_Extracted records_

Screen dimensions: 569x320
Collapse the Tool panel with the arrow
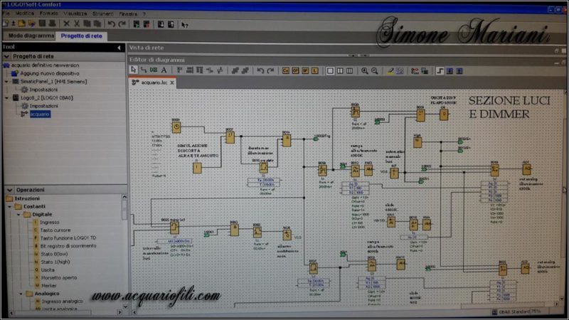point(118,47)
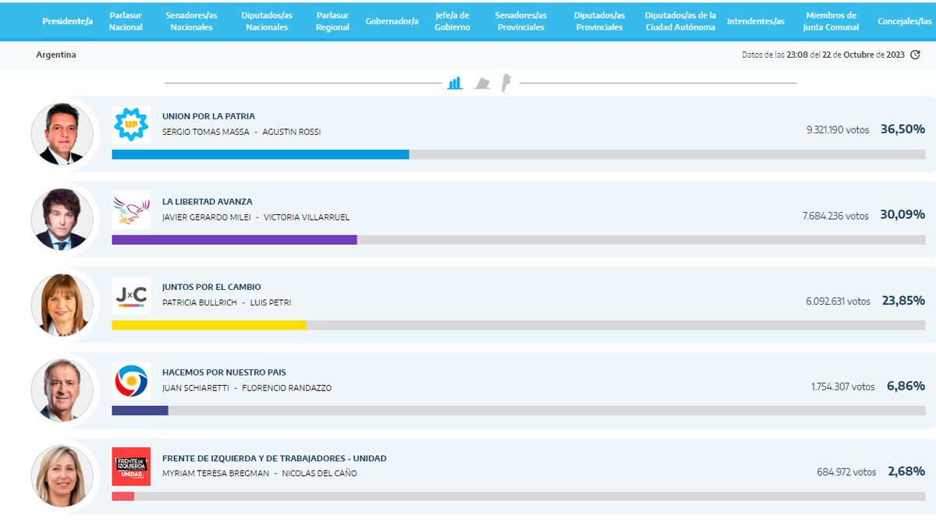This screenshot has width=936, height=526.
Task: Click the Frente de Izquierda Unidad logo
Action: 130,466
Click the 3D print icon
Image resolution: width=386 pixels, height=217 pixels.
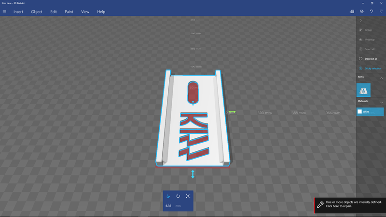[x=362, y=12]
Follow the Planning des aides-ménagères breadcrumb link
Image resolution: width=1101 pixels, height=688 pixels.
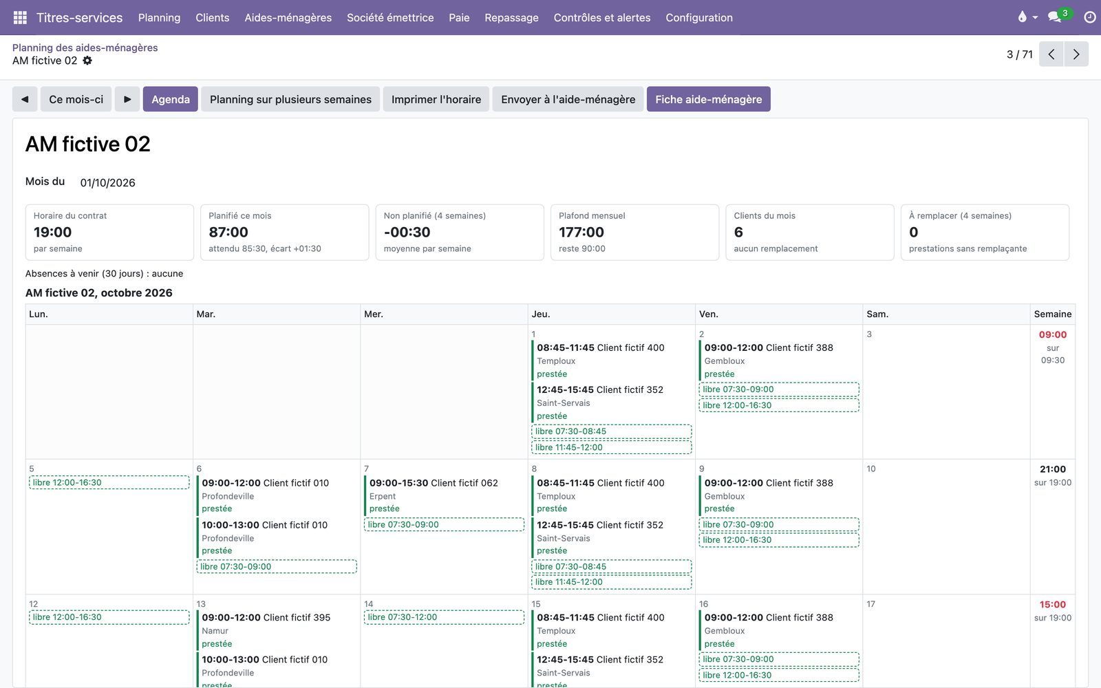click(x=85, y=47)
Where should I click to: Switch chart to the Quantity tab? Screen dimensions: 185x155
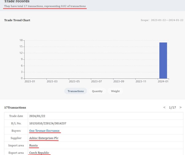click(97, 91)
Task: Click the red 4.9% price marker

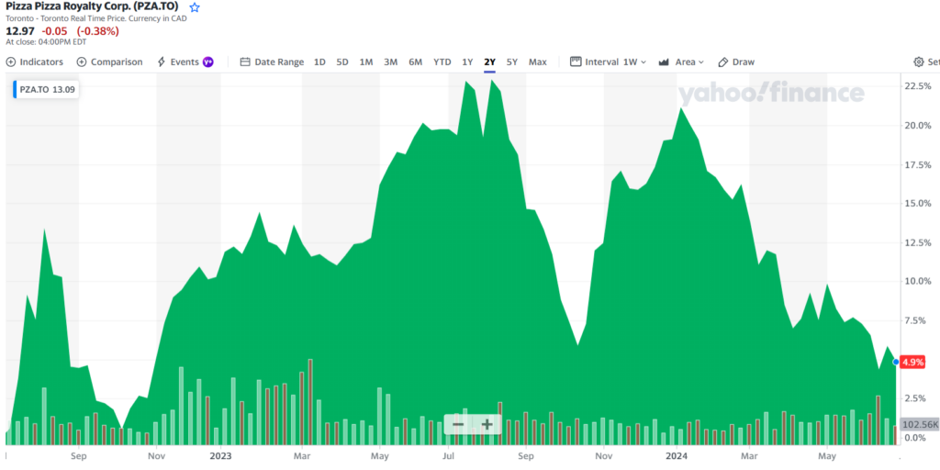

_Task goal_
Restate the material word for word, minus pictures.

_Solution_
Screen dimensions: 569x320
Collapse the Tool panel with the arrow
point(118,47)
This screenshot has width=936, height=526.
Task: Click the Frente de Izquierda Unidad logo
Action: 130,466
Click the 3D print icon
Image resolution: width=386 pixels, height=217 pixels.
[x=362, y=12]
Follow the Planning des aides-ménagères breadcrumb link
Image resolution: width=1101 pixels, height=688 pixels.
click(x=85, y=47)
Where should I click to: Switch chart to the Quantity tab? Screen dimensions: 185x155
click(97, 91)
Task: Click the red 4.9% price marker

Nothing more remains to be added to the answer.